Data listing
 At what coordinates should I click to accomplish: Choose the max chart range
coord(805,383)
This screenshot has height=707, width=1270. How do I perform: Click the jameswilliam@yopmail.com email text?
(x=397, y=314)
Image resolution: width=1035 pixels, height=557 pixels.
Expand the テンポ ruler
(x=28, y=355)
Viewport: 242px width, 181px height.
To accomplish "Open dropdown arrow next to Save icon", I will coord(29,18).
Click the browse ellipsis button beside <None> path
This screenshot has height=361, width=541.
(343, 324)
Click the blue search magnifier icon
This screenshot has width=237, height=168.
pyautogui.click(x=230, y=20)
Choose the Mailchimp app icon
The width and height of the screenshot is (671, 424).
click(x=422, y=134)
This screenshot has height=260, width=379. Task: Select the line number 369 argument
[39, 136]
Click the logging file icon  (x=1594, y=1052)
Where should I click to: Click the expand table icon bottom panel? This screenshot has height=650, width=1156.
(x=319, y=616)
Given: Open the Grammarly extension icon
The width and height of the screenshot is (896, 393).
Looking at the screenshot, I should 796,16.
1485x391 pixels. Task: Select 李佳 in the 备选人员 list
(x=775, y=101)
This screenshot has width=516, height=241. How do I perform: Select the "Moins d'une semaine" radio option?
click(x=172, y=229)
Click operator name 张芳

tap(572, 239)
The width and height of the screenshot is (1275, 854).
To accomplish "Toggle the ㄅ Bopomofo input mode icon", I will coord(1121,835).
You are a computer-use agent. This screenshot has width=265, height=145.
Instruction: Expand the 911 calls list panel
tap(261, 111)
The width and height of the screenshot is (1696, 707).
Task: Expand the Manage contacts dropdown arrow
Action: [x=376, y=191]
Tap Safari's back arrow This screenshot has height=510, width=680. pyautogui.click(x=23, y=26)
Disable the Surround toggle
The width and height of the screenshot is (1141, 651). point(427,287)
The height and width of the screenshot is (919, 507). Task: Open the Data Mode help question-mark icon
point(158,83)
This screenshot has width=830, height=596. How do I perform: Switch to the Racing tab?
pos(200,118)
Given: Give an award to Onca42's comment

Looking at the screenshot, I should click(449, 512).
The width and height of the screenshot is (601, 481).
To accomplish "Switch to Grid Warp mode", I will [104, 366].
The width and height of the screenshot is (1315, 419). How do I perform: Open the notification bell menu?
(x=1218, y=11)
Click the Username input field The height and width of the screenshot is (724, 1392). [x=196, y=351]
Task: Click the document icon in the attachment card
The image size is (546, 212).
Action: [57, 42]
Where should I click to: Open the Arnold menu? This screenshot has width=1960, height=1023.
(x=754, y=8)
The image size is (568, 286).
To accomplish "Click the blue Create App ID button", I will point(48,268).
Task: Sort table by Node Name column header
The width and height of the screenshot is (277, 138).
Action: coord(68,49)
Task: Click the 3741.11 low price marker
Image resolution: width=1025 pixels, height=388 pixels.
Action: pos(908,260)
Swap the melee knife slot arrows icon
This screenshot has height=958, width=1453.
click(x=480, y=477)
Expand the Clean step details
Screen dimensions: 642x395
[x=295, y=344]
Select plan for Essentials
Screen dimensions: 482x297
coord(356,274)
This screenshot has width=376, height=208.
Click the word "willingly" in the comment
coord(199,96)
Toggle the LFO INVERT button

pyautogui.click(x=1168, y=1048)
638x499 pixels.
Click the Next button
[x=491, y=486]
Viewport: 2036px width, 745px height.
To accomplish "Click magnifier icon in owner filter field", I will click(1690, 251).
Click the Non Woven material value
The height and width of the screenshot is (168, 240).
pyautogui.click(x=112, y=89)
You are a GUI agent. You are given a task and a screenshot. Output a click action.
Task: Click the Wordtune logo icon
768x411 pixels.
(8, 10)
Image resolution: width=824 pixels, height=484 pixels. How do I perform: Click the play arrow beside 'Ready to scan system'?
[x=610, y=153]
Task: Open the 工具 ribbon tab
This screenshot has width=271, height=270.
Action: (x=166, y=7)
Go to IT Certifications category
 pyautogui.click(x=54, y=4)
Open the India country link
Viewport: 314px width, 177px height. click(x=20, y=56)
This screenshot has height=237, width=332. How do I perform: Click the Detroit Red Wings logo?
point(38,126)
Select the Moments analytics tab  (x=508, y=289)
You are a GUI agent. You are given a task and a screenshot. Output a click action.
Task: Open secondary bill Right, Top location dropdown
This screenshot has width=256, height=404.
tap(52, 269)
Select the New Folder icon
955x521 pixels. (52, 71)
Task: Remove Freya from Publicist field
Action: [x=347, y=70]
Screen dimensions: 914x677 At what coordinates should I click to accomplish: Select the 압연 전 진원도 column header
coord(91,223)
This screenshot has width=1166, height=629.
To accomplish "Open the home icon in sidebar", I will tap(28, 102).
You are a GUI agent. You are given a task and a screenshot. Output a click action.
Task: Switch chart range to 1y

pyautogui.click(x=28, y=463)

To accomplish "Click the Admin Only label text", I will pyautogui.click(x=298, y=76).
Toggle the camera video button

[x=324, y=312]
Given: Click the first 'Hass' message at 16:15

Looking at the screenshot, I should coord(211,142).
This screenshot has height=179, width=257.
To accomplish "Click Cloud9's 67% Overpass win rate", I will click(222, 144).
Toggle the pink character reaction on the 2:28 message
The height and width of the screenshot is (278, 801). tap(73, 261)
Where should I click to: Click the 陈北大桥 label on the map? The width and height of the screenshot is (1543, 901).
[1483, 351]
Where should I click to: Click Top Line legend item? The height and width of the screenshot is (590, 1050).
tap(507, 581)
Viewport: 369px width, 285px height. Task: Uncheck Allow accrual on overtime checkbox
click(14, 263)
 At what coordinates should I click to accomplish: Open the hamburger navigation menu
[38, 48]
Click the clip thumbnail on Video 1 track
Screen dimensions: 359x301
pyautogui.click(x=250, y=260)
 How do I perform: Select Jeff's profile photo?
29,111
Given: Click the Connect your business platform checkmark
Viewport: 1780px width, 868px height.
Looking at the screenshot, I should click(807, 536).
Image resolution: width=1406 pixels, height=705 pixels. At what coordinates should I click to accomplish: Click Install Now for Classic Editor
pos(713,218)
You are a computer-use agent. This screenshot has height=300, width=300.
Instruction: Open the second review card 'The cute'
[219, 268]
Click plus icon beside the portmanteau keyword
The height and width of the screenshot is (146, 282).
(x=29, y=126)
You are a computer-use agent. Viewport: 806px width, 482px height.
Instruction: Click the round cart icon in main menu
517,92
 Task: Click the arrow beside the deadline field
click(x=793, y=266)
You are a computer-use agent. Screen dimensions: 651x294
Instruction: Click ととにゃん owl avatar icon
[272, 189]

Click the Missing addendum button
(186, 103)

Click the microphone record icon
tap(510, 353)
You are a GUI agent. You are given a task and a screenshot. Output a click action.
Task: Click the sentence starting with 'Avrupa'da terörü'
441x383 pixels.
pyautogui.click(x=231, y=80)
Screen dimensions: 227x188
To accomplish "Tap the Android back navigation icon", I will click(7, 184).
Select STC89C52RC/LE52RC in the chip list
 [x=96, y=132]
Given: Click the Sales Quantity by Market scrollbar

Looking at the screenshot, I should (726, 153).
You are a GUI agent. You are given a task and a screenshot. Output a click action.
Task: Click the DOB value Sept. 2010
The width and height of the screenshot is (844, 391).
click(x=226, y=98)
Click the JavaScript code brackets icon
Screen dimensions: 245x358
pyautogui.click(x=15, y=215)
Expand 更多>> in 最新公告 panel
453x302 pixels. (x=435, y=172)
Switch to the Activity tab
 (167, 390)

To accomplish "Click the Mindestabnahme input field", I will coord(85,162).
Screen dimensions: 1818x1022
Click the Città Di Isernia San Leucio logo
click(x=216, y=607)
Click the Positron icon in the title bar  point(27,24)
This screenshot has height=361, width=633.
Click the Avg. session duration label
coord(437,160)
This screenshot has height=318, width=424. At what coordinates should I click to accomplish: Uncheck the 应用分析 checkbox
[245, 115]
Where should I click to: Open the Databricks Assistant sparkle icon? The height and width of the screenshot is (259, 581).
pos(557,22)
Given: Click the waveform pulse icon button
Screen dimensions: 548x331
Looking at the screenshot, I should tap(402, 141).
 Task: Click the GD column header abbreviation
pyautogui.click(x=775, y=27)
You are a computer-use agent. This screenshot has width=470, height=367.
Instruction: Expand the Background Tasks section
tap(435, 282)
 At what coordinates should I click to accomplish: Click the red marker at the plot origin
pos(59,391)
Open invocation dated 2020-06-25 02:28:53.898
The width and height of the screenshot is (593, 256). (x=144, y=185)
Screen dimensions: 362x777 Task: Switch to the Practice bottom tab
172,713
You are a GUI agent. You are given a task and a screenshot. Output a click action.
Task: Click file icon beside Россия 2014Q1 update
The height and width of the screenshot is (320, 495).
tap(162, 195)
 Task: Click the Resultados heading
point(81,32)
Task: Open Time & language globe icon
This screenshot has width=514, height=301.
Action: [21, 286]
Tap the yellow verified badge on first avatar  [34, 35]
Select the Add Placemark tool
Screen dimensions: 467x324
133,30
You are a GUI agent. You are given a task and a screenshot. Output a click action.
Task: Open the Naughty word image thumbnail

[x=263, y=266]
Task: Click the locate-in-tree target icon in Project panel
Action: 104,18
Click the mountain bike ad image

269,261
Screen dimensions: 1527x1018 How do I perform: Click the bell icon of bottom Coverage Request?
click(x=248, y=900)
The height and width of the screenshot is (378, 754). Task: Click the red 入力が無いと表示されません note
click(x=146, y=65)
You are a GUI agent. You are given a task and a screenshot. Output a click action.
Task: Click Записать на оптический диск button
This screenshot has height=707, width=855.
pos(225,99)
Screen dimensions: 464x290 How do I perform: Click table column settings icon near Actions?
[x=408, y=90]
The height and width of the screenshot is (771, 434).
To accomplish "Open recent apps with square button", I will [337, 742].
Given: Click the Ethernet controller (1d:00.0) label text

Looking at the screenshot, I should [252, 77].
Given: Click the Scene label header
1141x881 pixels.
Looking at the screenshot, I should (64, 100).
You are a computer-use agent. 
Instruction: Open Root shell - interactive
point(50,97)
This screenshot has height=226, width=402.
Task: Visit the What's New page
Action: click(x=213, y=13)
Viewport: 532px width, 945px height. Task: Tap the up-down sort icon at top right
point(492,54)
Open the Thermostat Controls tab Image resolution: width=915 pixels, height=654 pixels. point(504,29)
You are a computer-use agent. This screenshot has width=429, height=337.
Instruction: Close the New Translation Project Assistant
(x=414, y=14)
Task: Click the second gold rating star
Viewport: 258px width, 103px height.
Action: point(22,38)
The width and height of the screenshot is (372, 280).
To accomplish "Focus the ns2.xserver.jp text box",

◆ **THE EXERCISE**
Copy the rows above word for word, from the line containing "This screenshot has width=1166, height=629." through the line containing "[x=324, y=312]", both included.

◆ **PROBLEM SOLUTION**
This screenshot has width=1166, height=629.
To accomplish "Open the home icon in sidebar", I will tap(28, 102).
You are a GUI agent. You are given a task and a screenshot. Output a click action.
Task: Switch chart range to 1y

pyautogui.click(x=28, y=463)

To accomplish "Click the Admin Only label text", I will pyautogui.click(x=298, y=76).
Toggle the camera video button

[x=324, y=312]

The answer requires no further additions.